NCAA tournament, First round
- Conference: Big Sky Conference
- Record: 21–8 (10–4 Big Sky)
- Head coach: Bobby Dye (10th season);
- Assistant coach: Rod Jensen (10th season)
- Home arena: BSU Pavilion

= 1992–93 Boise State Broncos men's basketball team =

American college basketball season

The 1992–93 Boise State Broncos men's basketball team represented Boise State University during the 1992–93 NCAA Division I men's basketball season. The Broncos were led by tenth-year head coach Bobby Dye and played their home games on campus at the BSU Pavilion in Boise, Idaho.

They finished the regular season at 19–7 overall, with a 10–4 record in the Big Sky Conference,
tied for second in the standings. In the conference tournament at Moscow, Idaho, the second-seeded Broncos received a bye into the semifinals and defeated Weber State by six points. They met top-seeded host Idaho in the final and won by twelve.

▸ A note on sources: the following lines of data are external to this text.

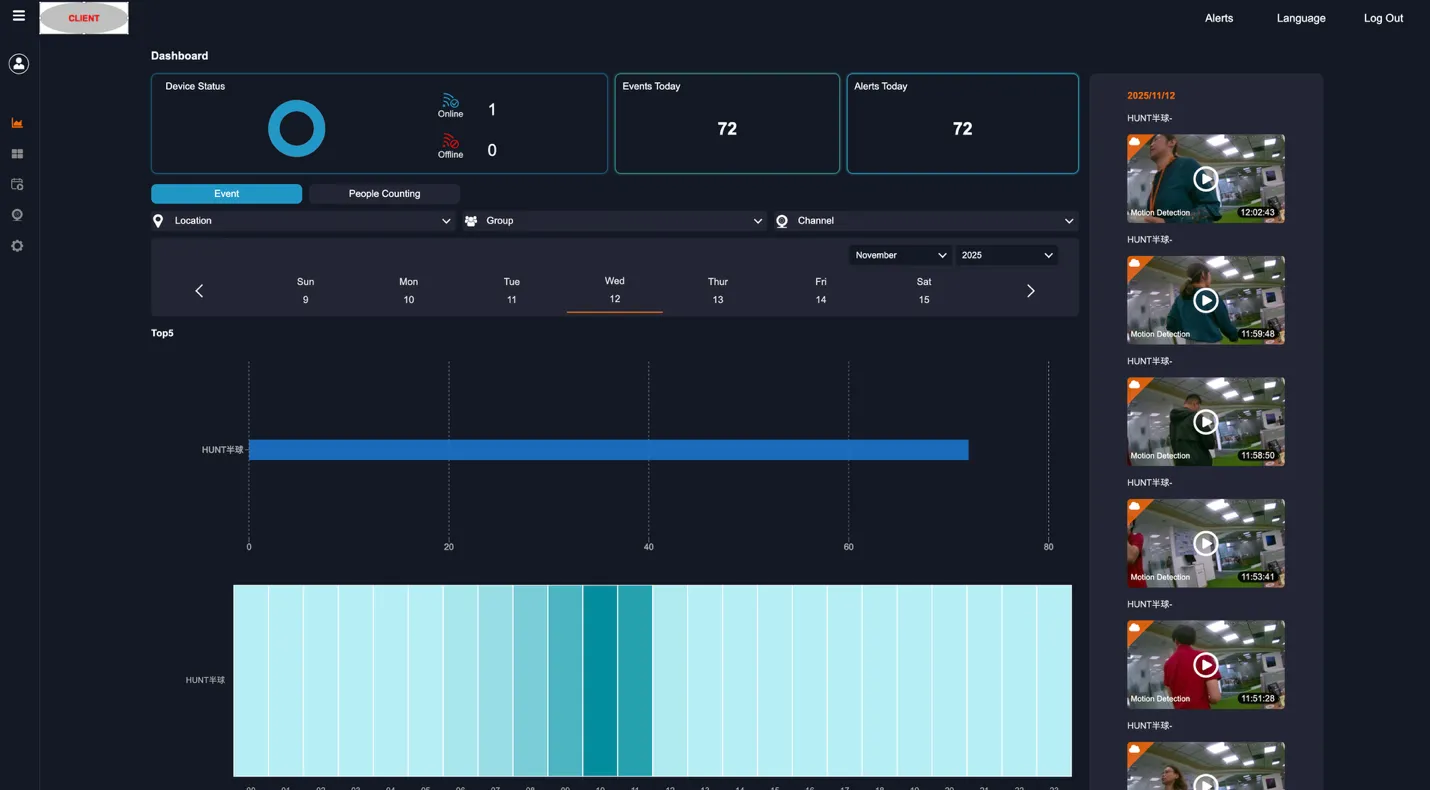Expand the Group dropdown

coord(613,220)
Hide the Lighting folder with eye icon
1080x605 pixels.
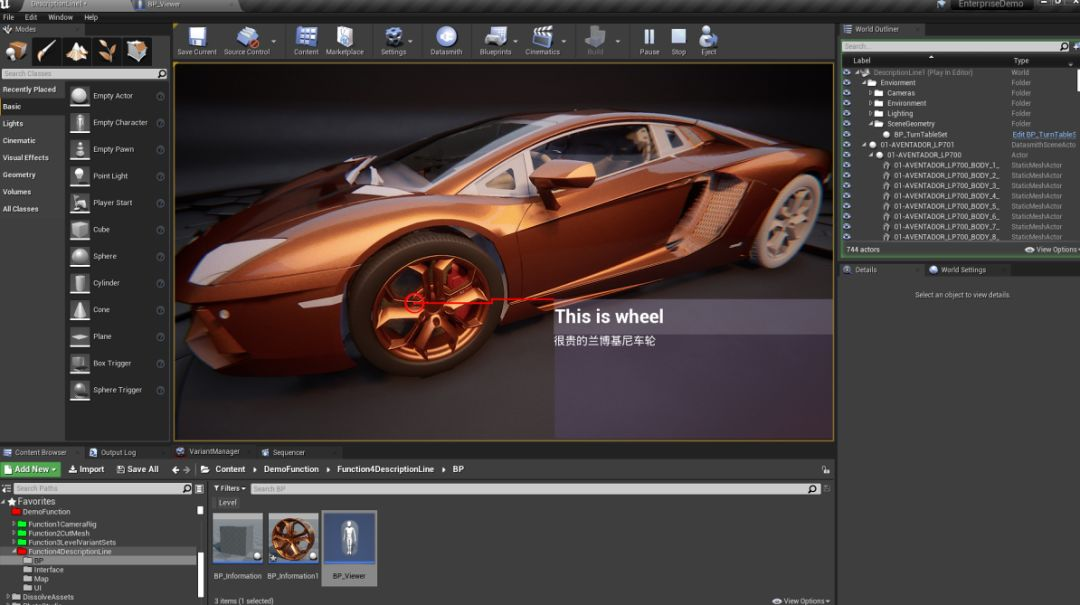(x=846, y=114)
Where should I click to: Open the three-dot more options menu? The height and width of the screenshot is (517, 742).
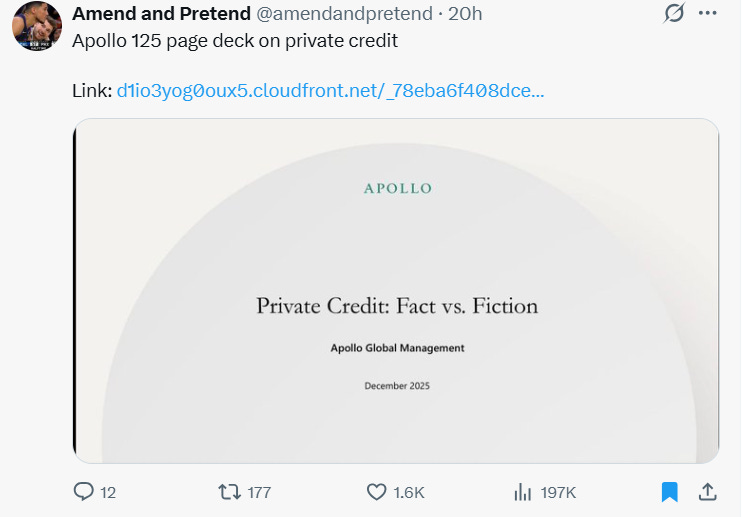pos(708,14)
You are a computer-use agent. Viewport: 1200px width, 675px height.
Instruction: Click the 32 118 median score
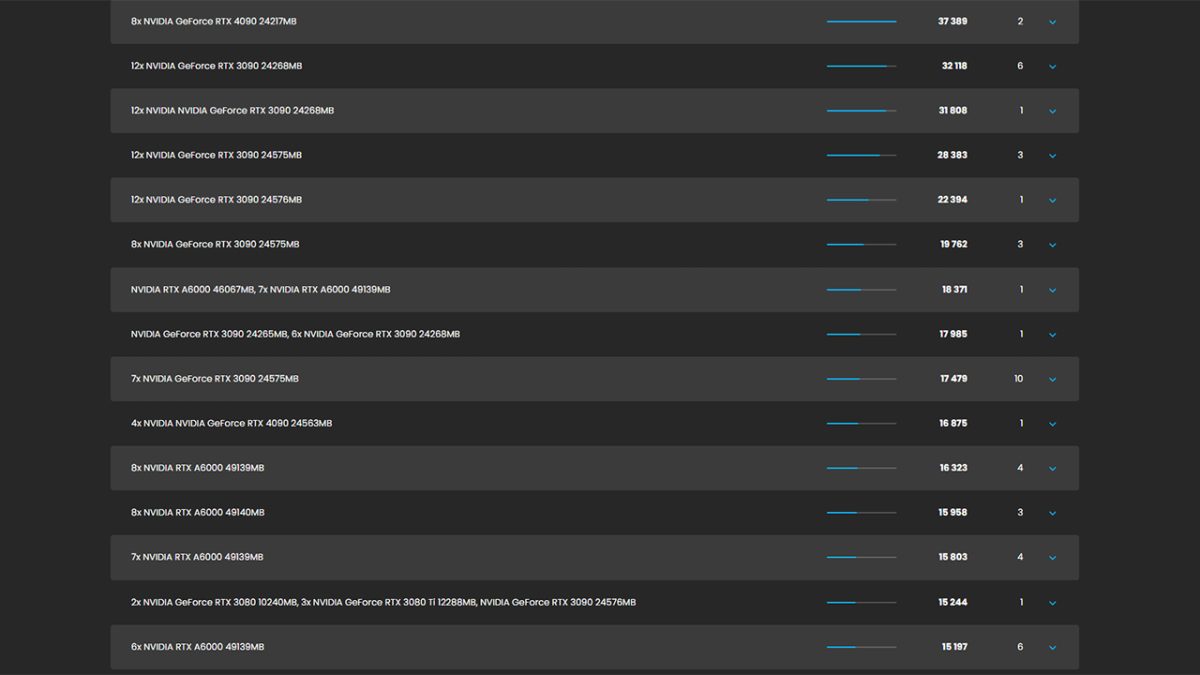(953, 66)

The Broncos received the automatic bid to the NCAA tournament; no other Big Sky members were invited to the tournament or the NIT. Boise State was seeded fourteenth in the West regional and lost by twenty points in the first round to eighth-ranked Vanderbilt in Salt Lake City. This was the eleventh consecutive year in which the Big Sky representative lost in the first round.

==Postseason results==

| Date time, TV | Rank^{#} | Opponent^{#} | Result | Record | Site (attendance) city, state |
Big Sky tournament
| Fri, March 12 7:35 pm | (2) | vs. (3) Weber State Semifinal | W 69–63 | 20–7 | Kibbie Dome Moscow, Idaho |
| Sat, March 13 10:07 pm, ESPN | (2) | at (1) Idaho Final | W 80–68 | 21–7 | Kibbie Dome (4,800) Moscow, Idaho |
NCAA tournament
| Thu, March 18* 3:15 pm | (14W) | vs. (3W) No. 8 Vanderbilt First round | L 72–92 | 21–8 | Huntsman Center (11,389) Salt Lake City, Utah |
*Non-conference game. ^{#}Rankings from AP poll. (#) Tournament seedings in parentheses. All times are in Mountain time.